The top 30 unique shareholders own about 80% of the $169.14bn in total equity, of which eight are state agencies and the governments, totaling $43.63bn in shares. Large US-based asset managers (The Capital Group Companies Inc., BlackRock Inc., Vanguard Group, and State Street Corporation) own 18% of the total equity size and have investments across several of the 10 publicly listed companies under analysis. Notably, the Brazilian government controls more than 48% of a few small companies, while another four unique shareholders (SAS Rue La Boetie, State Street Corporation, JPMorgan Chase & Co, The Government of Canada) are found owning shares in at least six of the publicly listed companies, although the investments is comparatively small, less than $3bn. 

Here we have shown the risk of investments becoming stranded assets due to a possible transgression of a tipping point in the Amazon, and its impacts on precipitation patterns at the regional scale.

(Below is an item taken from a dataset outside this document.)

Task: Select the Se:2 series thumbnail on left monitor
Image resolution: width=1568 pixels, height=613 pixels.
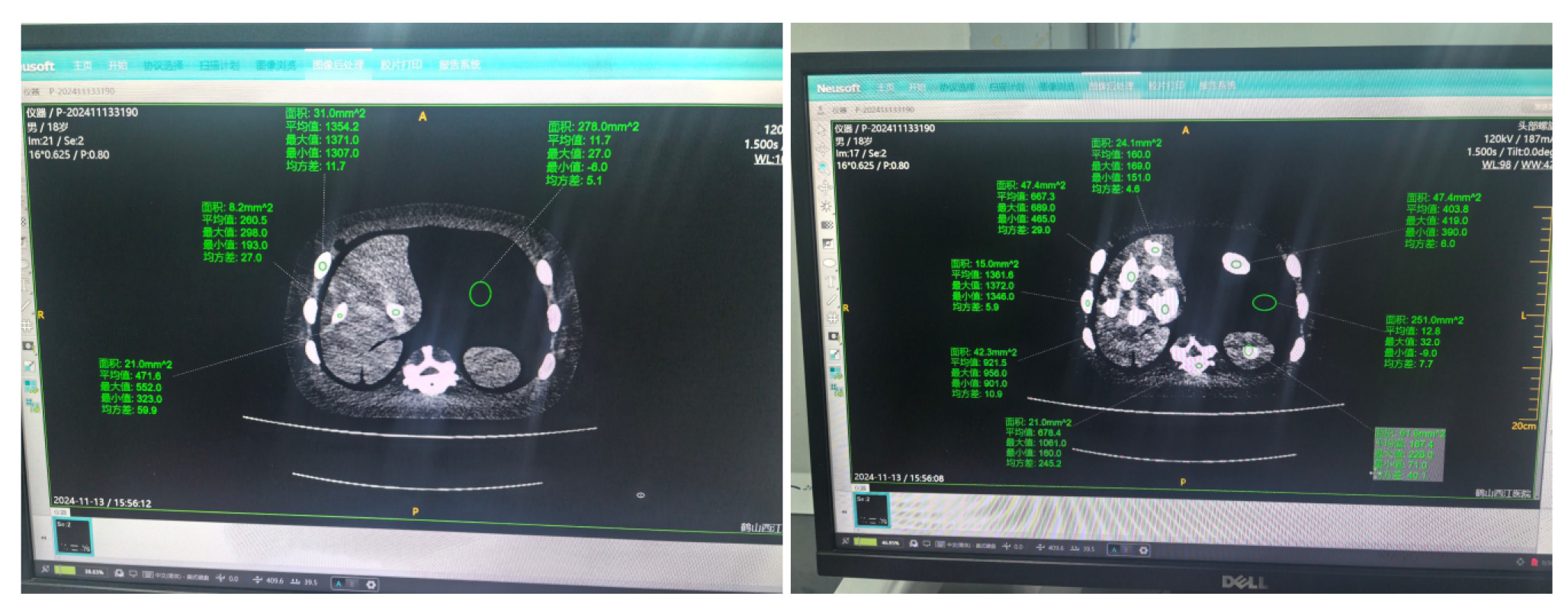Action: click(x=73, y=537)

Nevertheless, this analysis has broader implications for investors. Physical risks are highly relevant for the owners of hydropower plants in the affected regions, while potential changes in public awareness and regulation can represent high transition risks for investors who fund deforestation-linked activities. Furthermore, many of the large hydropower plant projects have been opposed by indigenous and local communities due to the high social and ecological costs such projects would have incurred (Mapstone, 2011). Furthermore, as the recent draught in Manaus has shown, prolonged draughts, which can be the effect in hydrological cycle, have impacts beyond electricity generation, extending to agriculture and communities dependent on riverine routes for supplies (Knutson, 2023). The social and financial risk incurred by lower precipitation levels further emphasize the need for policies and enforcement in Amazon countries that limit deforestation activities. Financial institutions have, as we have shown, a clear direct incentive to support this work.